HeleneBlt commented 9 months ago

Hello Kostas,

Thanks for reporting and for this reproducible issue 🙏. The problem here comes from the cross-validation: you're taking 0.8 percent of the data. So your sampsize should take this into account. For example: spsize <- c("0" = round(0.8*sum(myResp==1)), "1" = round(0.8*sum(myResp==1)))

I hope it helps. Don't hesitate if you still face the error.

Hélène

kkougiou commented 9 months ago

Hello Hélène,

Thank you for your prompt response! 😸

How would I need to change then the 'spsize' object if I used the bm_CrossValidation function with the block argument (or any other argument) instead? Would it be too much to ask to update the relevant help pages in the package?

Even if you don't have the time to answer, thank you once again for your time Hélène.

HeleneBlt commented 9 months ago

Hello,

BIOMOD_Modeling didn't allow (yet ?) internal down-sampling. But I would suggest that you have a look at the script of Farwe in the issue #393 👀 The calibration lines have been created with the bm_CrossValidation function first, so a list of parameters can be made and given to BIOMOD_Modeling.

RF_param_list <- NULL

for (cvrun in 1:nrow(calib_summary)) {

  prNum <- calib_summary$Presences[cvrun]
  bgNum <- calib_summary$True_Absences[cvrun]

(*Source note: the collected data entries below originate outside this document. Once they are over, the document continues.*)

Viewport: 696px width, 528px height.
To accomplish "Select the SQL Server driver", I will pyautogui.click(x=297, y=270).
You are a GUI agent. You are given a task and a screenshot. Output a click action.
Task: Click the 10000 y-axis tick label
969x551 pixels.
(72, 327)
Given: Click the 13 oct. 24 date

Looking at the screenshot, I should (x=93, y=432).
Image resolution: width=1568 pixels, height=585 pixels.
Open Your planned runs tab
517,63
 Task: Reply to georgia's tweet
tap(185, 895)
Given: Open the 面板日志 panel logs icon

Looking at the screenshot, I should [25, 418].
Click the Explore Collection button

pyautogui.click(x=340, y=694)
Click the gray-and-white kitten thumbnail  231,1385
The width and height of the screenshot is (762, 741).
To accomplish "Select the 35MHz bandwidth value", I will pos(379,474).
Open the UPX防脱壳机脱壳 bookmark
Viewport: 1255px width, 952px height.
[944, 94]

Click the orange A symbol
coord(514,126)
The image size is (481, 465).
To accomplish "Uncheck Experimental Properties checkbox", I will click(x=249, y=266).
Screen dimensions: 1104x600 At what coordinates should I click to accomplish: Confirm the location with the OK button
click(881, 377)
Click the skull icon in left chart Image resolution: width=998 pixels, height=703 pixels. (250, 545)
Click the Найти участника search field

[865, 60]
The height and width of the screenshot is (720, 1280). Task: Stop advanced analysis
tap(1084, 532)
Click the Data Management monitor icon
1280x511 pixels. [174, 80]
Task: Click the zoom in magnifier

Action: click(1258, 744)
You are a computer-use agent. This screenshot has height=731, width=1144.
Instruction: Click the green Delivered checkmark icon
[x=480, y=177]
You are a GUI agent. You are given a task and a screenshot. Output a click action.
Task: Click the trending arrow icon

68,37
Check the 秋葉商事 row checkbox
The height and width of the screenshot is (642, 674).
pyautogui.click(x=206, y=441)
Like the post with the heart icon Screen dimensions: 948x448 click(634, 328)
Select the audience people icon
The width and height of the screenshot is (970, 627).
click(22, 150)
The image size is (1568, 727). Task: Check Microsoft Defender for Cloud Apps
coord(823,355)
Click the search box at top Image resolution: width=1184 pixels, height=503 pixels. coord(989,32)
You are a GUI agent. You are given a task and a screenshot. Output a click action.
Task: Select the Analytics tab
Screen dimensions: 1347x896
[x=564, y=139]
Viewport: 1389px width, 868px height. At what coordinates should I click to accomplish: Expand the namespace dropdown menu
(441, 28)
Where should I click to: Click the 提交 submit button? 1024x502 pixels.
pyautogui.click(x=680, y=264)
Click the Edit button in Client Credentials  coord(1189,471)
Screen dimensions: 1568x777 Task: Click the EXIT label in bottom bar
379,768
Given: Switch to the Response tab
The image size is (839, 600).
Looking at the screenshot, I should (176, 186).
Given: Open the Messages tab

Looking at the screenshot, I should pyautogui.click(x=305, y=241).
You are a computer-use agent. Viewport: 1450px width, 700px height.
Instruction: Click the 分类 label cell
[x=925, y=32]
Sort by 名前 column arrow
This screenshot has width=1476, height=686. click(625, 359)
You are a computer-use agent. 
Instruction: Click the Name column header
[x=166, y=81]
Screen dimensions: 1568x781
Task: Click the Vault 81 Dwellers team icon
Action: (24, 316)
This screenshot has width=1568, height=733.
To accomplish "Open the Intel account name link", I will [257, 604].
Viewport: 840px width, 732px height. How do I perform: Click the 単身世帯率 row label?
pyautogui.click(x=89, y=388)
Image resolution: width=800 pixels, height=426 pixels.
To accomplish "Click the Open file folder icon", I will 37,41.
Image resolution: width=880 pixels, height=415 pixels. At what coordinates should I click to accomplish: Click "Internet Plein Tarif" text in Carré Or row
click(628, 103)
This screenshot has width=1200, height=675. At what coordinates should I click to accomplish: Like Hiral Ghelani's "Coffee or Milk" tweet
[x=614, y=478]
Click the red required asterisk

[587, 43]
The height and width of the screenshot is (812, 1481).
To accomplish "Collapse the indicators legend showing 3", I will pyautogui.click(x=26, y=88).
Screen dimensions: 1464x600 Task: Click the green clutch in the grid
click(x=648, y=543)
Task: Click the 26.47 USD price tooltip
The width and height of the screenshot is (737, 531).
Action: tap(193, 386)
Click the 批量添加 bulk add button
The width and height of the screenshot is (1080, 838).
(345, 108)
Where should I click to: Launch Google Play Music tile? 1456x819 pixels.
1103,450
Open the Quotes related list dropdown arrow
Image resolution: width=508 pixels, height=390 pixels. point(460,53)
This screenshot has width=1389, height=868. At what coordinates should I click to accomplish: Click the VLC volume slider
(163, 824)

  RF_param_list[[paste0("_",
                        calib_summary$PA[[cvrun]],
                        "_",
                        calib_summary$run[[cvrun]])]] =
    list(ntree = 1000,
         mtry = NULL,
         sampsize =  c("0" = prNum,
                       "1" = prNum),
         replace = TRUE)
}

But I'm afraid it will be necessary to switch to the 4.2-5 version from BiomodHub. You can install it with these commands :

library(devtools)
devtools::install_github("biomodhub/biomod2", dependencies = TRUE)

We know that down-sampled Random Forests interest a lot of people, so we will try to update the help pages as soon as possible. In the meantime, I think Farwe did a great job to explain it 🌟

Don't hesitate if you need more information, Hélène